A public inquiry examining the case of Elizabeth Wettlaufer, a serial-killer nurse who preyed on elderly patients in her care, has issued a report aimed at preventing such crimes in the future. Here are some key recommendations from the 91 listed in the report:

— The government of Ontario should ensure that a strategic plan is in place to build awareness of the health-care serial killer phenomenon.

— The Ministry of Health and Long-Term Care should create new, permanent funding for long-term care homes for training, education, and professional development for those caring for residents.

— The ministry should expand the parameters of the funding it gives homes for nursing and personal care to allow them to spend it on a broader spectrum of staff, including pharmacists and pharmacy technicians.

— It should create a three-year program under which homes can apply for grants of $50,000 to $200,000, based on their size, to improve visibility and tracking of medication.

— The ministry should refine its performance assessment program for long-term care facilities to better identify those struggling to provide a safe and secure environment.

— It should conduct a study to determine adequate levels of registered nursing staff in long-term care facilities and table the findings by July 31, 2020. If the study shows a need for additional staffing to ensure residents’ safety, homes should receive more government funding.
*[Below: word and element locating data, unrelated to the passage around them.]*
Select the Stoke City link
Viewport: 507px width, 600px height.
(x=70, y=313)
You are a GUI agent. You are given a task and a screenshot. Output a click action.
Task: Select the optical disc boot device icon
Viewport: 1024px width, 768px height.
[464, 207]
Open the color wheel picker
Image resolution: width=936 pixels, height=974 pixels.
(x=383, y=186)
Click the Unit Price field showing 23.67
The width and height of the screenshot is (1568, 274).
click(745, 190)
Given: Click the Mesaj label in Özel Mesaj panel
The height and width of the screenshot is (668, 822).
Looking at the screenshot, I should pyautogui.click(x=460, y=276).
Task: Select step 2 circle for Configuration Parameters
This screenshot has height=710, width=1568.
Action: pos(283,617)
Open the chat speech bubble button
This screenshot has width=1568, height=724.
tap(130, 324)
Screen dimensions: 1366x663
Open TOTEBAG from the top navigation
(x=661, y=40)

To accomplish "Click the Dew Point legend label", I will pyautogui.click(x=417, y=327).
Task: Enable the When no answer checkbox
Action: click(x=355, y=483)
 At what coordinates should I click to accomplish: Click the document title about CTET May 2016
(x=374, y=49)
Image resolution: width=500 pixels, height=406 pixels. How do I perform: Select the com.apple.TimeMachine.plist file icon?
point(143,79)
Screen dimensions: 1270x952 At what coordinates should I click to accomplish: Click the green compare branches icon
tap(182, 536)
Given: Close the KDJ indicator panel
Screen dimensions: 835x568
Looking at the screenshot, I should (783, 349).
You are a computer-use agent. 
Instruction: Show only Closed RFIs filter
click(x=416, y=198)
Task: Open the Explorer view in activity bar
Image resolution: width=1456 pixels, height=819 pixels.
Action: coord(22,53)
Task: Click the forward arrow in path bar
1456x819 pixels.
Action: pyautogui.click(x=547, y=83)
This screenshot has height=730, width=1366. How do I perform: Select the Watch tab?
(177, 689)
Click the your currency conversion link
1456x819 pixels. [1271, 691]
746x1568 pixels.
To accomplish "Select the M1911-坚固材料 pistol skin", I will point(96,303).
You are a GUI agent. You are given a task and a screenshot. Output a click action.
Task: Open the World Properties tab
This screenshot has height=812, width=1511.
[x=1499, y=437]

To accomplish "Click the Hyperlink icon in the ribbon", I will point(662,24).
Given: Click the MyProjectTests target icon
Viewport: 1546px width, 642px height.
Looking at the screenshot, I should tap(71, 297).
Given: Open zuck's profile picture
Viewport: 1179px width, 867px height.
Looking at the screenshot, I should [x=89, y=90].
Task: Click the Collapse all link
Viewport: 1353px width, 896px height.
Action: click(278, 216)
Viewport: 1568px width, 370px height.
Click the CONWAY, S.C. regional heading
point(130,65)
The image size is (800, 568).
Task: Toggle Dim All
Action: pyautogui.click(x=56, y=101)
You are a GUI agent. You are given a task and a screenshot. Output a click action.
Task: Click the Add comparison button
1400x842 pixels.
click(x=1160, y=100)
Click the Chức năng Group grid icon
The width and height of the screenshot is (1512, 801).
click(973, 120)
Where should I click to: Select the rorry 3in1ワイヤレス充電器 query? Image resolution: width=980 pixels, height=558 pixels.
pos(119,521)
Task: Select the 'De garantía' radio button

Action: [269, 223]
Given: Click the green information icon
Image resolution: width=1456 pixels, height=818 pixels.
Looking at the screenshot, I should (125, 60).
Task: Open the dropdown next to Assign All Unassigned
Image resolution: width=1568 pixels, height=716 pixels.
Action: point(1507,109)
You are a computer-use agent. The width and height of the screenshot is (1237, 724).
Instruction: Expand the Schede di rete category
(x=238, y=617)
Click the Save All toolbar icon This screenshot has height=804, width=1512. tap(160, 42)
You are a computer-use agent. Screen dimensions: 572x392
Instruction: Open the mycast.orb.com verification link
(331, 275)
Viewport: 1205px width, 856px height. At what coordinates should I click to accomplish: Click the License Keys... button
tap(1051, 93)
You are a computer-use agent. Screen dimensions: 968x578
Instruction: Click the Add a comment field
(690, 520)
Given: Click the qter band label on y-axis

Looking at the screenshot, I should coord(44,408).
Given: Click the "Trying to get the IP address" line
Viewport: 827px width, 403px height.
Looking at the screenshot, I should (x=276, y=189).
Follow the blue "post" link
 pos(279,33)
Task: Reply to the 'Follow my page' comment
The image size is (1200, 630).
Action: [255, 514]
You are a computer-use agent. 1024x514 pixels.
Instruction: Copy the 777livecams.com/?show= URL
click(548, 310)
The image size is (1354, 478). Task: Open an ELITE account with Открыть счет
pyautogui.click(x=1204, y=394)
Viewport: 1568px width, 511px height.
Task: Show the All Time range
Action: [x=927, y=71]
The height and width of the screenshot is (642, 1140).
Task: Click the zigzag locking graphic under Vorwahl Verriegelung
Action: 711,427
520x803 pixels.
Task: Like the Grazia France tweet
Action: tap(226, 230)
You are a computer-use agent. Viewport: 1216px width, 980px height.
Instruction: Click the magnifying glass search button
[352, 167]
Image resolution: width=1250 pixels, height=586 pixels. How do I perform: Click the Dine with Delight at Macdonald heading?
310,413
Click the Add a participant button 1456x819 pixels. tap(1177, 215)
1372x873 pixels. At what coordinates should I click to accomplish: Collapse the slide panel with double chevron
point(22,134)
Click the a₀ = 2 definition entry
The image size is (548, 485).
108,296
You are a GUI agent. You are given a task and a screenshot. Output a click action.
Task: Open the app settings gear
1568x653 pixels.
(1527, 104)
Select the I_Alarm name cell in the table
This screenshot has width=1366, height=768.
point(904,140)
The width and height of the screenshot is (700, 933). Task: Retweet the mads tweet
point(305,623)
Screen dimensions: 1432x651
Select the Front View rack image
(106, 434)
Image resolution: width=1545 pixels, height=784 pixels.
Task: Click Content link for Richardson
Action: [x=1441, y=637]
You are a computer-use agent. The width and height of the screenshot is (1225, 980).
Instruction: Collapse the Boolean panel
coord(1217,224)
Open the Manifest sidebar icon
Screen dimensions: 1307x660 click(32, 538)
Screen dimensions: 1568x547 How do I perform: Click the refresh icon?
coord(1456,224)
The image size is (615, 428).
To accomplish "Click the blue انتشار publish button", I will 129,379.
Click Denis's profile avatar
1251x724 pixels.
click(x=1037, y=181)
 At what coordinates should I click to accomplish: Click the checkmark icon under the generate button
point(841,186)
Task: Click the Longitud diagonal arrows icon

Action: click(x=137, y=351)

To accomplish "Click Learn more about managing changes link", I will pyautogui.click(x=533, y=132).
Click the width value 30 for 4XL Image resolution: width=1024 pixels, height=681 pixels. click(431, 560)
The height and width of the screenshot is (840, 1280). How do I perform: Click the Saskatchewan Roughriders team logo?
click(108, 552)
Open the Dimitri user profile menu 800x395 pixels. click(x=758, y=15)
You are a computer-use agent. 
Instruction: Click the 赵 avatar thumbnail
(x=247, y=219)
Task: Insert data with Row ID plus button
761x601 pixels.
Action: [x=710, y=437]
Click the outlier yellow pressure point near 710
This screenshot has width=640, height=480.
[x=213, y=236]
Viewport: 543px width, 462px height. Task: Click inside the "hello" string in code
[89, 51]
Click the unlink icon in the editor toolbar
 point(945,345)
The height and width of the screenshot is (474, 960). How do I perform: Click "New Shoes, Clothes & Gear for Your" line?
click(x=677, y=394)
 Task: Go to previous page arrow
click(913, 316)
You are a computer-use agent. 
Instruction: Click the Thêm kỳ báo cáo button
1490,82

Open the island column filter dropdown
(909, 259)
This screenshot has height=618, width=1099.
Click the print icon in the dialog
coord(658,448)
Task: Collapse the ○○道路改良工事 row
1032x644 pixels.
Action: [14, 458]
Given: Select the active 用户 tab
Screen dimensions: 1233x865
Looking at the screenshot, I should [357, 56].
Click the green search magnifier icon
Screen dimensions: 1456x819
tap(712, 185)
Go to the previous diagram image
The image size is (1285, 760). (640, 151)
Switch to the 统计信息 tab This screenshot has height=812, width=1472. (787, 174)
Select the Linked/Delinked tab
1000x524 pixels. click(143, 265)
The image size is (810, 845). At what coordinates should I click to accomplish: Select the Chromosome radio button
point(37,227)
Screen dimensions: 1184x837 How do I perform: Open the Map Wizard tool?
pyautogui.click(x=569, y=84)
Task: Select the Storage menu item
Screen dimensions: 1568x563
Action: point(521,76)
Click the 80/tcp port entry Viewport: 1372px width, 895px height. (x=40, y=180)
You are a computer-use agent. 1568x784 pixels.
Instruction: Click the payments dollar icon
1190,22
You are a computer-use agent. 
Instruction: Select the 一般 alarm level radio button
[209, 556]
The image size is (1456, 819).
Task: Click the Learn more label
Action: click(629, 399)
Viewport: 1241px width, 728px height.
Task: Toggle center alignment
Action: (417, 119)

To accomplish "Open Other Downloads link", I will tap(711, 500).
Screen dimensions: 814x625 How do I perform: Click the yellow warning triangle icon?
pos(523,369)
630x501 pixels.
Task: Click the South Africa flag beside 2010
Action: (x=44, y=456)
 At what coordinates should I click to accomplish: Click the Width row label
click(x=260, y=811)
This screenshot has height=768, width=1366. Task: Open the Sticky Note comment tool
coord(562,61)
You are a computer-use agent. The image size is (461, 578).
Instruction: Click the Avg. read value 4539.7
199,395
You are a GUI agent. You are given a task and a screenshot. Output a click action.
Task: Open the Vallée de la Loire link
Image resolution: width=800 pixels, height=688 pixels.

— Long-term care homes should analyze medication-related incidents and adverse drug events through a framework that includes screening for possible intentional harm.

— Homes should document and track the use of glucagon, a hormone that raises a person’s blood sugar, to identify patterns and trends.

— Facilities should require that directors of nursing conduct unannounced spot checks on evening and night shifts, including weekends.

— Homes must maintain a complete discipline history for each employee so management can easily review it while making discipline decisions.

— The Office of the Chief Coroner and the Ontario Forensic Pathology Service should replace the current form submitted when a long-term care patient dies with a redesigned, evidence-based death record that includes whether aspects of the resident’s decline or death were inconsistent with the expected medical trajectory.

— They should also develop protocols on the involvement of forensic pathologists in death investigations of long-term care residents, as well as a standardized protocol for autopsies performed on the elderly.

— The College of Nurses of Ontario should revise its policies and procedures to reflect the possibility that a health-care provider might intentionally harm those in their care.